EXCERPT TO READ ▸
++++++++++++++++++++

The Democrats used a variety of methods to
influence government policy and outcomes. These included informal
sounding out by government about a potential approach to an issue;
formal negotiation and agreement on an approach to an issue,
possibly including compromise of particular aspects of the issue;
use of the formal processes of the Senate such as committees and
debate on the floor of the chamber to effect an outcome or creating
publicity in order to utilise public opinion to influence the
government’s action.[29] As Senator Nick Minchin observed in a Senate
valedictory speech:
I think it can be said of the Democrats,
frankly, that they have been, if you assess their record over the
years, very responsible in the exercise of that great influence
… They have generally taken their balance of power role very
seriously and have practised to great effect one of the great arts
of politics: the art of compromise, which is required of us all
…[30]
These negotiations were often politically
risky, as was demonstrated by the compromise agreement reached to
pass the Workplace Relations Bill 1996 and then later the GST, and
at times attracted fierce opposition, principally from the
Opposition and the Greens.
The Democrats were at times ridiculed for
their stances and policies, accused of being on the fringe: former
Labor minister Senator Peter Walsh described them as the
‘fairies at the bottom of the garden’ party.[31] They were also often
accused of being obstructive by the government of the day when they
prided themselves on looking at each legislative measure on its
merits and acting as the ‘watchdog’ to improve
legislation. Prime Minister Howard accused them of obstructing the
government’s mandate.[32] In reality, though, very few Bills were rejected
in the Senate because of Democrat opposition: for the eleven years
1990–2001 only 45 of the 2066 government Bills passed by both
Houses were rejected by non-government parties and independents. In
most of these divisions the Democrats voted with the Opposition to
reject the Bills. On a few occasions the Opposition voted with the
Government to reject a Bill: to vote down private members Bills
introduced by the Democrats.
Table 5: Bills rejected in the Senate
1990–2001
Parliament
|
No. government bills passed by both Houses
|
No. government bills rejected by Senate or laid aside
because of Senate amendments
|
36th (1990–93)
|
599
|
4
(0.7%)
|
37th (1993–96)
|
484
|
11
(2.2%)
|
38th (1996–98)
|
406
|
13
(3.1%)
|
39th (1998–2001)
|
577
|
17
(2.9%)
|
Source: Department of the Senate, Business
of the Senate, 1990–2001
The Democrats continued to play a pivotal role
in the Senate until the 2004 election, when the Howard Coalition
Government won control of the Senate.
One of the objectives outlined in Don
Chipp’s policy launch in 1977 centred on restoring the Senate
as a ‘House of Review’.[33] The Democrats thereafter worked to
reform Senate procedures, with the aim of achieving greater levels
of equity, accountability and transparency. Some of their
achievements included:
- the practice of electing an Opposition senator as deputy
president of the Senate from August 1981
- strengthening the scrutiny function of the Senate committee
system in the following ways:
- being instrumental in establishing the Scrutiny of Bills
Committee in 1981
- increasing the number of references and legislation referred to
committees
- supporting changes to the committee structure in 1994, which
lead to six of the eight references committees being chaired by
Opposition senators and two by Democrat senators
- in 1986 the Macklin motion introduced the cut-off for
introducing bills into the Senate— any legislation received
after a specified deadline was to be automatically adjourned until
the next sitting of Parliament
- on the 20 June 2001 the Senate agreed to the Murray motion,
which was aimed at ensuring accountability to the Senate for
government contracts.

++++++++++++++++++++

(Rows of pointing data)
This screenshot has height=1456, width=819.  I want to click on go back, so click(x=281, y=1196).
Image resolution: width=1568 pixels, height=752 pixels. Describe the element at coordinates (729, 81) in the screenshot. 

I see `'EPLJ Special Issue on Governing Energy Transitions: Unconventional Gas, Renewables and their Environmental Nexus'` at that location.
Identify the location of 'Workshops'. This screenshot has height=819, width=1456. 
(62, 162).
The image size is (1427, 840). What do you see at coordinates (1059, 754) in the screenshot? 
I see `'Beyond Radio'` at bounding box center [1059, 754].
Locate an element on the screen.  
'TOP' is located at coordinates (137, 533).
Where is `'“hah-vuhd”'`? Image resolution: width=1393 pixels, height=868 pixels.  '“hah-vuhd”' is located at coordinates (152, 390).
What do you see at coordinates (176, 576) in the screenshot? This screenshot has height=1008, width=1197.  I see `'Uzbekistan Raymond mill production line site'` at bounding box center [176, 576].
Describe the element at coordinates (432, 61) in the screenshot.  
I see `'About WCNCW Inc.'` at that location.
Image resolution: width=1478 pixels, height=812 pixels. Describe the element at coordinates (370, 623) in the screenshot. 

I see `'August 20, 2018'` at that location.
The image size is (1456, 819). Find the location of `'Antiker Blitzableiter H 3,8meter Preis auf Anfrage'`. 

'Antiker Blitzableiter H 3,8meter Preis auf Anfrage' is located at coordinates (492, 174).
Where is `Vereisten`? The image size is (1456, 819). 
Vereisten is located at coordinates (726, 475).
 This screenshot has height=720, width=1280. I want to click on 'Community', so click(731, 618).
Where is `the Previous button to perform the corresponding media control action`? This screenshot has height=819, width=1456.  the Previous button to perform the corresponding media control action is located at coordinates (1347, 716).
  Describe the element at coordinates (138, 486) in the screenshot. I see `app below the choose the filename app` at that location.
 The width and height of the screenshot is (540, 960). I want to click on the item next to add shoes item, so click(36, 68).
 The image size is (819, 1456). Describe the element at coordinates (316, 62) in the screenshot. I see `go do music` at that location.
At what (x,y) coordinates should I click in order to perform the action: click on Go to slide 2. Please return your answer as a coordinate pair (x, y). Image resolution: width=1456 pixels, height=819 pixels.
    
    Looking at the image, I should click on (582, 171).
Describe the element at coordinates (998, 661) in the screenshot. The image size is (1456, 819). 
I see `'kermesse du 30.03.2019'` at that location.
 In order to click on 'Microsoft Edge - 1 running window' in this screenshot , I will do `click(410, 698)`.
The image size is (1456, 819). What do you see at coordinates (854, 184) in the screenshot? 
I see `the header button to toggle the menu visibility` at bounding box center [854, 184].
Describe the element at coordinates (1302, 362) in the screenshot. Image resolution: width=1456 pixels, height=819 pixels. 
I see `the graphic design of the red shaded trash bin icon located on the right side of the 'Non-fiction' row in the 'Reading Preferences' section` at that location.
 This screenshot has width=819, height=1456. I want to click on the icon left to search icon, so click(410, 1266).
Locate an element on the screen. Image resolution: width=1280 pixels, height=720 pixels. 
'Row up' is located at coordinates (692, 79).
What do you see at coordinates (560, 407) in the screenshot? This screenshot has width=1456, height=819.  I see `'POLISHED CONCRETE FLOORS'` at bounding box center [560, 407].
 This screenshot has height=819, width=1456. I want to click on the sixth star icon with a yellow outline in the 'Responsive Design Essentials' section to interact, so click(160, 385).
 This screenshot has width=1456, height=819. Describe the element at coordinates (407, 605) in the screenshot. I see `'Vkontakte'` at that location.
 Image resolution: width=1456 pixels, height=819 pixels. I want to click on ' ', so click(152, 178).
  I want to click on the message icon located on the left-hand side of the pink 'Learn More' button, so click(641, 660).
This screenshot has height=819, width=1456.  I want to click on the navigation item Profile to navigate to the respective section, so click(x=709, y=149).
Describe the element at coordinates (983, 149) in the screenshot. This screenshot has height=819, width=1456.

++++++++++++++++++++

THE EXERCISE ▸ According to the passage on the Democrats in the Senate, in what year was the Scrutiny of Bills Committee established? This material comes from a different source than the text.

FINISHED ANSWER ▸ 1981